А Синтия ответила, что Салли — милая, добрая девушка, и она ни единому слову не верит в ту историю, будто та нашла на вечерних посиделках по очистке кукурузы всего один красный початок, спрятала его и потом все время доставала, будто он каждый раз был новый.

И так разговор, начавшись, продолжался как можно оживленнее: о вечеринке по очистке кукурузы, о школе правописания, о новом учителе пения, который должен был приехать, и о том, как Джек Томпсон уехал в Нортгемптон работать клерком в лавке, и как Элвиру Реддингтон на уроке географии спросили, какая столица у штата Массачусетс, а она ответила «Нортгемптон», и вся школа рассмеялась. Джон был в восторге от разговора и втайне жалел, что они с Синтией не остались вдвоем.

Но тем временем вечеринка уже вошла в свою колею, и формальность исчезла, когда юноши и девушки выбрались из гостиной в более уютную жилую комнату с ее креслами и повседневными вещами и даже зашли так далеко, что в своем веселье проникли на кухню. Как только они забыли, что они на званом вечере, они начали получать удовольствие.

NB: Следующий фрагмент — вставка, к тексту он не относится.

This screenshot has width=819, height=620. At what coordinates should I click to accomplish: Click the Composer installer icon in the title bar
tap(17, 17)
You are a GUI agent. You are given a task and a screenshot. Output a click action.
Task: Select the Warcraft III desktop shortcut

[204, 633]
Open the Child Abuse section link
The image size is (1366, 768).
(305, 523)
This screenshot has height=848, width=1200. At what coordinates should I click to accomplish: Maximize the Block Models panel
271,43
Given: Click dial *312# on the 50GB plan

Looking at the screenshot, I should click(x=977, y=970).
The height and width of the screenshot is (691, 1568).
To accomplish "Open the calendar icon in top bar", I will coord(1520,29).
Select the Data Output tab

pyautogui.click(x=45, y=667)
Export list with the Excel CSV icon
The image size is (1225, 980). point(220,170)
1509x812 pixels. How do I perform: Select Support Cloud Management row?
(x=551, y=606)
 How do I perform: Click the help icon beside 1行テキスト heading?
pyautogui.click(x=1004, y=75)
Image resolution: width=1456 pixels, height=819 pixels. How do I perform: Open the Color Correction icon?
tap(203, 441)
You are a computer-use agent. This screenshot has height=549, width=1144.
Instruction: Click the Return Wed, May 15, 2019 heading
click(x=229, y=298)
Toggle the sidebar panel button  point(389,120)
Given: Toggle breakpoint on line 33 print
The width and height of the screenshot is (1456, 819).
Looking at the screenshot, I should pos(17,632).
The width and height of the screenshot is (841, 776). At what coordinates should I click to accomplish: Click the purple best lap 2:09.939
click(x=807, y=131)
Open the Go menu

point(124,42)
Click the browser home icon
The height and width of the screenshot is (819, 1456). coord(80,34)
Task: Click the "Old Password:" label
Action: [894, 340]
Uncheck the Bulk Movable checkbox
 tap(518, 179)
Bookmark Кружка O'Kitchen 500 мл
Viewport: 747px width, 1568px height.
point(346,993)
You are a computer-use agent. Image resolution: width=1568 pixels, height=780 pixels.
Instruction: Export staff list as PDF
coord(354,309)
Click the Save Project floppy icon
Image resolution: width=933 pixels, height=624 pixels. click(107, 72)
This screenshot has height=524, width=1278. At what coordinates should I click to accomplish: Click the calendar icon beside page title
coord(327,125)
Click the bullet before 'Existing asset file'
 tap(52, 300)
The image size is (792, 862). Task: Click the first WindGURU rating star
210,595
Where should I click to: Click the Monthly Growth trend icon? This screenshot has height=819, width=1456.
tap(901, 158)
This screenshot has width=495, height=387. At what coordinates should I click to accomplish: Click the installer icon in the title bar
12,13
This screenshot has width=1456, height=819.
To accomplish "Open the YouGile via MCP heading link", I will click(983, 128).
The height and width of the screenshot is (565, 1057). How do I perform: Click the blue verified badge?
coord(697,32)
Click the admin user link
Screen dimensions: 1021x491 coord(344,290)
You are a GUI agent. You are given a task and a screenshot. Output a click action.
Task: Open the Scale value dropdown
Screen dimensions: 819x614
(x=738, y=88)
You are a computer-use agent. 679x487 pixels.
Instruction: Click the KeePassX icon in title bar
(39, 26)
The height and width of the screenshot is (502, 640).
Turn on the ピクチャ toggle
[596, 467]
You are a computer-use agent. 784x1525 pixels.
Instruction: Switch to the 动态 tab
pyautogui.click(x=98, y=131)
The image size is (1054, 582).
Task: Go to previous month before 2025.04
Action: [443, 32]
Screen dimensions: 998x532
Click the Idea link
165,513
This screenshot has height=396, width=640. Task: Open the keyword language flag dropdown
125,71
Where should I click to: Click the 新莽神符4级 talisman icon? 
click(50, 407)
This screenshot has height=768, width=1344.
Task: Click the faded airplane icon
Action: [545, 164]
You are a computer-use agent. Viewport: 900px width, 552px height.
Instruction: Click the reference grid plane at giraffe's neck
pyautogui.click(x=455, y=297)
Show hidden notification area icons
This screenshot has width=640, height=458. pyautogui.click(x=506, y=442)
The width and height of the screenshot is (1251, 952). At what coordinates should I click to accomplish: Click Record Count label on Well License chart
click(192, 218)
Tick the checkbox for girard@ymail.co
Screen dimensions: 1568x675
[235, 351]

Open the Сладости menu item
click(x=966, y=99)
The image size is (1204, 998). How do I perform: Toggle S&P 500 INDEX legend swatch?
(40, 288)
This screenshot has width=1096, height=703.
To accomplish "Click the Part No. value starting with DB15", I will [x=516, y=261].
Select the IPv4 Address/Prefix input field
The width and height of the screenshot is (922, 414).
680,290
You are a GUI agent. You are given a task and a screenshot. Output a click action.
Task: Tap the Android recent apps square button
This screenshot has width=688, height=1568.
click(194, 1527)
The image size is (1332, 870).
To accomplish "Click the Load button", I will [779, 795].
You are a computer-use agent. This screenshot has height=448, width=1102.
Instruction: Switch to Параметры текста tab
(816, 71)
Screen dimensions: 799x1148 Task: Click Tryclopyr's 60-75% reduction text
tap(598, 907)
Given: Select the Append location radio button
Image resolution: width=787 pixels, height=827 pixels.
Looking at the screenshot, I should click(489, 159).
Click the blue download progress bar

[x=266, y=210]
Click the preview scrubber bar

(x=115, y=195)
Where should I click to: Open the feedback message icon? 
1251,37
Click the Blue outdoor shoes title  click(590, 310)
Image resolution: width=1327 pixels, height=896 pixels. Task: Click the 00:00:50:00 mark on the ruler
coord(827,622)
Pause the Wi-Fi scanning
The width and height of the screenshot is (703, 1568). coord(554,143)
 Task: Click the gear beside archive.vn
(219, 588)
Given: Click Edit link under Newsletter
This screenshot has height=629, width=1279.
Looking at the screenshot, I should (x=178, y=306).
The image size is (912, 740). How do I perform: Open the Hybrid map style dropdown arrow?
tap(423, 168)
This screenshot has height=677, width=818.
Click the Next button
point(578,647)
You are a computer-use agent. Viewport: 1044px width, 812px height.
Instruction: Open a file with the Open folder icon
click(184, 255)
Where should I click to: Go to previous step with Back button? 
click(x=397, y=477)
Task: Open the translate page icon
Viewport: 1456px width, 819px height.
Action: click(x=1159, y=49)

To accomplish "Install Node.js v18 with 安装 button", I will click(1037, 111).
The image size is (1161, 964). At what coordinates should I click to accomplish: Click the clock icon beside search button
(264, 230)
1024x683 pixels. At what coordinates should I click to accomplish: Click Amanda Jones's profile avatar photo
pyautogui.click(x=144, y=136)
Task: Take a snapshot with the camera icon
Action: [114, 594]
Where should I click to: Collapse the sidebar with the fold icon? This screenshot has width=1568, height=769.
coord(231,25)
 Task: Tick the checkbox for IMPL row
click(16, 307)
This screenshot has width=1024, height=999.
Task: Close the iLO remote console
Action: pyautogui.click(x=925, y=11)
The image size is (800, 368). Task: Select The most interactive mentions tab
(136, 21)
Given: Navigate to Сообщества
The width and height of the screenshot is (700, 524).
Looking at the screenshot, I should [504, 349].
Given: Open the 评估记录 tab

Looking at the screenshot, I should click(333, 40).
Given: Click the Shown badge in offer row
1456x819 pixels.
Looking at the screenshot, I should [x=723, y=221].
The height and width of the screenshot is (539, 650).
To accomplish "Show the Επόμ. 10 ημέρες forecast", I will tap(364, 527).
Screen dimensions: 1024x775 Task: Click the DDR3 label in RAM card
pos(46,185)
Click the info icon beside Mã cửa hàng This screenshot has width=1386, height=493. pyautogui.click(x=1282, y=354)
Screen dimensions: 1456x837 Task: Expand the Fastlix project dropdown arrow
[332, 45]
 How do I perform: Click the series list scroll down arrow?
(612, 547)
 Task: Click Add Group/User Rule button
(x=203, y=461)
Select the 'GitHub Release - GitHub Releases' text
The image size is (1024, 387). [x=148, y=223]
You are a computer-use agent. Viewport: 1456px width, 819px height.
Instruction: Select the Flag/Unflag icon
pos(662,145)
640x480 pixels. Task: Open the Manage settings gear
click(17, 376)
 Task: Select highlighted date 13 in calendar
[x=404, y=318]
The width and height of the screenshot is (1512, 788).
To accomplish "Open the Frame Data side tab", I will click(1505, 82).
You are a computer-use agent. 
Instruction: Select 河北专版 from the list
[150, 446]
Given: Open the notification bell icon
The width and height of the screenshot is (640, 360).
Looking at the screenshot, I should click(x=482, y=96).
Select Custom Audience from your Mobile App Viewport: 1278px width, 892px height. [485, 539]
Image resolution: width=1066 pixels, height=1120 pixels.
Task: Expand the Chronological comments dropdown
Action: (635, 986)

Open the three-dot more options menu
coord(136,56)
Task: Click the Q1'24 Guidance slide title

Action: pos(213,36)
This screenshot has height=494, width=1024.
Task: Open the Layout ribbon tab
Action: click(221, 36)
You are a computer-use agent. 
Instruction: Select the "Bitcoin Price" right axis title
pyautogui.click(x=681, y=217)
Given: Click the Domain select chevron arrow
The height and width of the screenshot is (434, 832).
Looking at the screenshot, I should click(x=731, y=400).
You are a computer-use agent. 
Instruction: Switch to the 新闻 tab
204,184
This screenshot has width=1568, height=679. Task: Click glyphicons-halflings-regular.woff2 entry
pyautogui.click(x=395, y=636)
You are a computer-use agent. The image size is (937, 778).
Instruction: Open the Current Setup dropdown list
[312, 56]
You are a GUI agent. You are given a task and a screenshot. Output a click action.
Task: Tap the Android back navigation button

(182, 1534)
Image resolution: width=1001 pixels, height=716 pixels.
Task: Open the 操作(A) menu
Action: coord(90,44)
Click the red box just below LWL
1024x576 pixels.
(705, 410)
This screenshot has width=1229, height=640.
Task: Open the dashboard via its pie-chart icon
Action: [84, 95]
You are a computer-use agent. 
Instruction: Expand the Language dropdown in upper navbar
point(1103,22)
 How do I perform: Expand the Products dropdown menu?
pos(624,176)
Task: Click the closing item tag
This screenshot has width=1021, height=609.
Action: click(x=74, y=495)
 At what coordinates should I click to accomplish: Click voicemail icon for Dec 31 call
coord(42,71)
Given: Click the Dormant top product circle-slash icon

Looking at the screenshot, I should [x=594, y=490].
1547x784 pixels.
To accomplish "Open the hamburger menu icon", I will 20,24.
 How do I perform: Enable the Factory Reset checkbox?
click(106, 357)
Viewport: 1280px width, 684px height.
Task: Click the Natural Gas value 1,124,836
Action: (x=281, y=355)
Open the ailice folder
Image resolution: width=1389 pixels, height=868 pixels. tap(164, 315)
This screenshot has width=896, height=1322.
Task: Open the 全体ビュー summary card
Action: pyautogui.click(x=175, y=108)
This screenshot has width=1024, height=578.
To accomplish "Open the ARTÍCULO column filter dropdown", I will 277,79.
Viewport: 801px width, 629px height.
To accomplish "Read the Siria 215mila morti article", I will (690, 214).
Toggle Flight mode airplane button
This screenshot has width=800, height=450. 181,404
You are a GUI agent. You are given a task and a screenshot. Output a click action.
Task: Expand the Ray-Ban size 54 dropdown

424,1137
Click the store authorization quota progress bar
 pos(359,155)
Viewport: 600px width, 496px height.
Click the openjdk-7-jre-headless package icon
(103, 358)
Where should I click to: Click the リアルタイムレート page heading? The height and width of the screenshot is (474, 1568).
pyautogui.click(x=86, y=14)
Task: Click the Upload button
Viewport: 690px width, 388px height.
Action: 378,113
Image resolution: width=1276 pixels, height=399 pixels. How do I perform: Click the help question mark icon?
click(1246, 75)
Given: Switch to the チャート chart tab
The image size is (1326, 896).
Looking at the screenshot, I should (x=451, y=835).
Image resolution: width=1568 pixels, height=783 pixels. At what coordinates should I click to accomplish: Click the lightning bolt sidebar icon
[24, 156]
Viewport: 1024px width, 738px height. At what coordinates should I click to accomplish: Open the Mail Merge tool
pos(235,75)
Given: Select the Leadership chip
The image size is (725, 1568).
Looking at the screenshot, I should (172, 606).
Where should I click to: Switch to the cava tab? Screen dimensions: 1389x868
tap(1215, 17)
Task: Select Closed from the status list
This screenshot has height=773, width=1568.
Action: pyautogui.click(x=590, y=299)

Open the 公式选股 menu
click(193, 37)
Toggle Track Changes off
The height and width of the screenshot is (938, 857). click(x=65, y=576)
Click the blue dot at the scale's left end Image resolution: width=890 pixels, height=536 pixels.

Но настоящее веселье началось только с играми. Вечеринка была ничем без игр, да, собственно, она ради них и устраивалась. Скорее всего, кто-то из робких девушек предложил во что-нибудь поиграть, и, как только лед был сломан, вся компания с энтузиазмом взялась за дело. Танцев не было. Будем надеяться, что нет. Не в доме дьякона; не с дочерьми дьякона и вообще не в этом добропорядочном пуританском обществе. Танцы сами по себе были грехом, и никто не мог сказать, к чему они приведут. Но не было никаких причин, по которым юноши и девушки не могли бы время от времени собираться вместе и целоваться весь вечер напролет. Поцелуй был знаком мира и совсем не походил на то, чтобы держаться за руки и прыгать под скрип нечестивой скрипки.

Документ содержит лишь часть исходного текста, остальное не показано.